Data shown: Begin

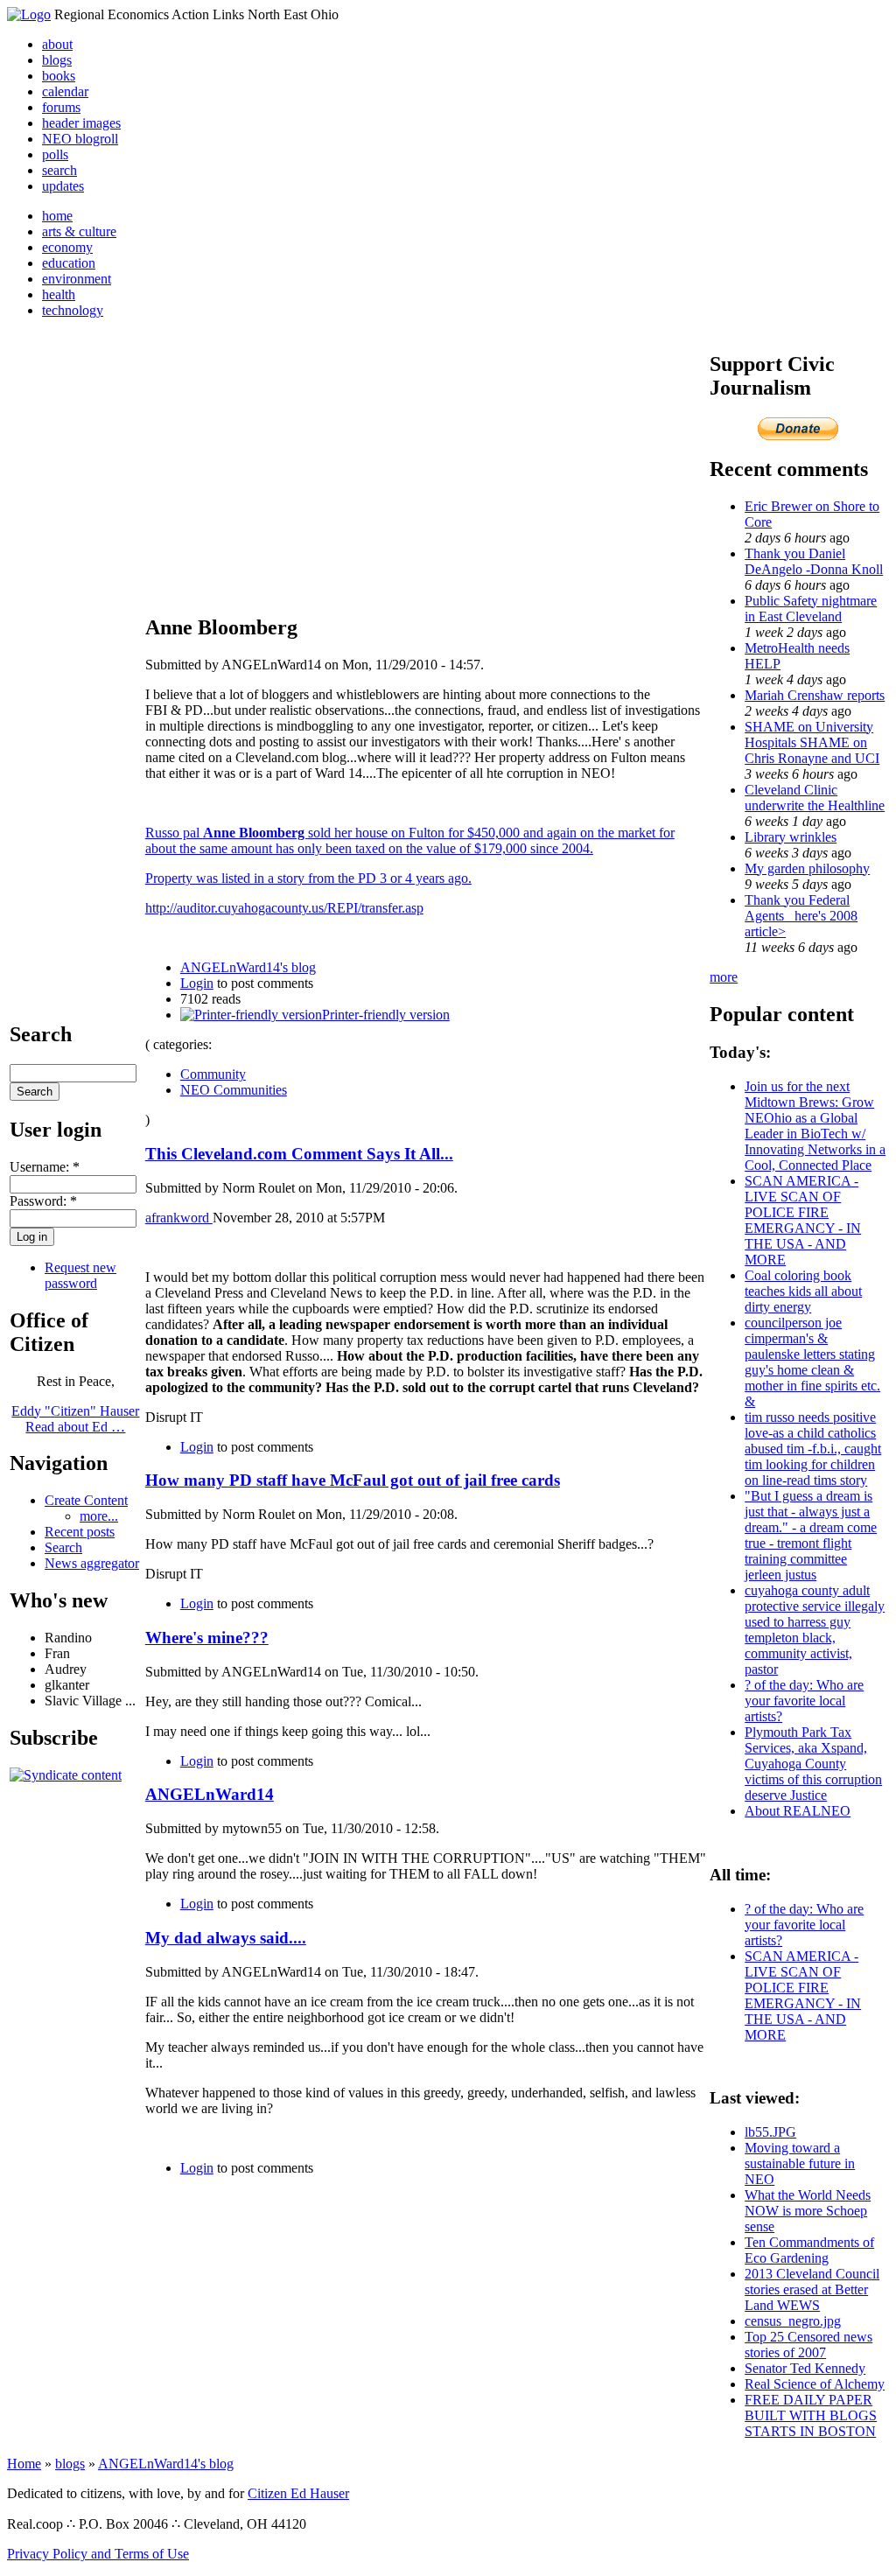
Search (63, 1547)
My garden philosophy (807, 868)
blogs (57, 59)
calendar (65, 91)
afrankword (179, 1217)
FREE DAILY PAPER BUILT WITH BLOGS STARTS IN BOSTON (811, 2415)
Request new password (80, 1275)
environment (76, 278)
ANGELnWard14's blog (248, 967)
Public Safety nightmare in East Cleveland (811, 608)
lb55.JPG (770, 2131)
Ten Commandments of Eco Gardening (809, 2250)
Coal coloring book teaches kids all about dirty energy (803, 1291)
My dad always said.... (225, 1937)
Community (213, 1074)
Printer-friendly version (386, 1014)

Data shown: End
Data shown: Begin

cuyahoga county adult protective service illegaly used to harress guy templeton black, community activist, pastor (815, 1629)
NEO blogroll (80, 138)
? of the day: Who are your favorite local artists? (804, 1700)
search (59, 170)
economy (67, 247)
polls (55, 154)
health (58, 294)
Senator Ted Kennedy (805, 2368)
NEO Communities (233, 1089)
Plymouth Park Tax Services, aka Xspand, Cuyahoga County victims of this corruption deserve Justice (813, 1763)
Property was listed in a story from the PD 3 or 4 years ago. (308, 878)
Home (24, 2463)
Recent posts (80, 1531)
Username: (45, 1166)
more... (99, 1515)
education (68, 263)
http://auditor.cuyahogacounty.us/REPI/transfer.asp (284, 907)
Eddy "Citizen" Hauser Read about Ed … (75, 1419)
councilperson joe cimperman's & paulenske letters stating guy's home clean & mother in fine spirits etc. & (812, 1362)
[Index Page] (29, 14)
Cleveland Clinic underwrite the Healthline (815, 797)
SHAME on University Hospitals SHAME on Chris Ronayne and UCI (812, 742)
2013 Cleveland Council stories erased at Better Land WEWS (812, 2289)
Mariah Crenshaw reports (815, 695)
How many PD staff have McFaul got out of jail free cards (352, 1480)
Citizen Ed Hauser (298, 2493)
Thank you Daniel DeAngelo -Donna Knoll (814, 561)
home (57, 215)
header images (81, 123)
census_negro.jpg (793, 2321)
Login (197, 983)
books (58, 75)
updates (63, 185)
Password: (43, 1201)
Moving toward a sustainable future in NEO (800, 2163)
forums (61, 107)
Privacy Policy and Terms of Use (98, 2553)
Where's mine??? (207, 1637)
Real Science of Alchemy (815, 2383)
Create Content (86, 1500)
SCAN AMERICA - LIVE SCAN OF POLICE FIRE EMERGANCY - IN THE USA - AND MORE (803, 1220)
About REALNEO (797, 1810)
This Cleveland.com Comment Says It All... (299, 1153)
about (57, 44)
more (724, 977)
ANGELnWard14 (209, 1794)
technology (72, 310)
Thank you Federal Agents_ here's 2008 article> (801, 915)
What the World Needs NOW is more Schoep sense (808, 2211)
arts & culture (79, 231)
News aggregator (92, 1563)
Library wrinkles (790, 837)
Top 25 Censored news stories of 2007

Data shown: End

#### [Task item]
In the records, how many lines include the string "Hauser"? The answer is that number alone.

#### [Result of the task]
2